Assignment » Search the data below for the string "Given" and copy all lines where it shows up.

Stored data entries
>>

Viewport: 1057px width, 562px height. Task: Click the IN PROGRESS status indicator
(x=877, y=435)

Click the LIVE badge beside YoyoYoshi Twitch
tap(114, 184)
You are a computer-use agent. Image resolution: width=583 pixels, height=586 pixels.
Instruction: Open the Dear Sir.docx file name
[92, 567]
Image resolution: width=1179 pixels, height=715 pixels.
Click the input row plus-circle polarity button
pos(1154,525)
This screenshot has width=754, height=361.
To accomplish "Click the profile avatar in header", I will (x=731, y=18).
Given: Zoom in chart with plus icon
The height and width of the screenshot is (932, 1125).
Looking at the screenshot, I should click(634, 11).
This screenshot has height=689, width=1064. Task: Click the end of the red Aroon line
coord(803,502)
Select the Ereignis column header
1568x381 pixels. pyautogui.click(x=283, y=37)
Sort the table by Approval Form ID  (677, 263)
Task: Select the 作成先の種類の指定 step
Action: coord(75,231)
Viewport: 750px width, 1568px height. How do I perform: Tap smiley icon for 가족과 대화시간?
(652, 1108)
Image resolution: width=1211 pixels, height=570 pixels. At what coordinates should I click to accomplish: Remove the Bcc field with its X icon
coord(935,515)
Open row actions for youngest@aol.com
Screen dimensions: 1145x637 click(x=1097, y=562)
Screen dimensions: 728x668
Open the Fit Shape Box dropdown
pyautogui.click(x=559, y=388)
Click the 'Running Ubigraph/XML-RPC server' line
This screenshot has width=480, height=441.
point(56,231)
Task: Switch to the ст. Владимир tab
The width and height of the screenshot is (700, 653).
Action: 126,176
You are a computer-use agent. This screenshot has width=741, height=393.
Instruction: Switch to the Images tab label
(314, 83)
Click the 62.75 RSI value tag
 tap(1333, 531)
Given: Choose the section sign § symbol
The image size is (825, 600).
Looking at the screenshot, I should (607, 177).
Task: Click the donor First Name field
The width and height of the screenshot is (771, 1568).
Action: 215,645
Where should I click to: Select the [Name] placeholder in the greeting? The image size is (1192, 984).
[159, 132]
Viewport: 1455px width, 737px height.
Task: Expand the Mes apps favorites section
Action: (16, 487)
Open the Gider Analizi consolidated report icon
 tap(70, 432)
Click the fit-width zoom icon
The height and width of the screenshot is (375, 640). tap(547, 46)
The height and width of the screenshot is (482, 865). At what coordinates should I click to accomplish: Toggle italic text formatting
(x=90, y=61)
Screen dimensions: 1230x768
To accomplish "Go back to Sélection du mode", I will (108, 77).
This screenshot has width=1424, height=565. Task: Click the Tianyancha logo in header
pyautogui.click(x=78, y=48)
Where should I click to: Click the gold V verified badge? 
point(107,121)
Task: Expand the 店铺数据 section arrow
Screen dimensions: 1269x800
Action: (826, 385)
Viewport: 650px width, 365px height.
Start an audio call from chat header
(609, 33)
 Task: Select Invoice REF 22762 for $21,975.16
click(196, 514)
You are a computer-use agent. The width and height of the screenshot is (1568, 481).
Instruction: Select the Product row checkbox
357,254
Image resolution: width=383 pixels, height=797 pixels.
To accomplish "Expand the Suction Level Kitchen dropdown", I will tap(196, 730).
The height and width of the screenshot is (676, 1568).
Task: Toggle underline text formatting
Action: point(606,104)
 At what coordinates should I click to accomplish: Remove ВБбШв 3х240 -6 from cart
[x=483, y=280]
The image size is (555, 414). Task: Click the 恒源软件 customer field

<<

Answer for this exercise »
Given: Zoom in chart with plus icon
Given: Choose the section sign § symbol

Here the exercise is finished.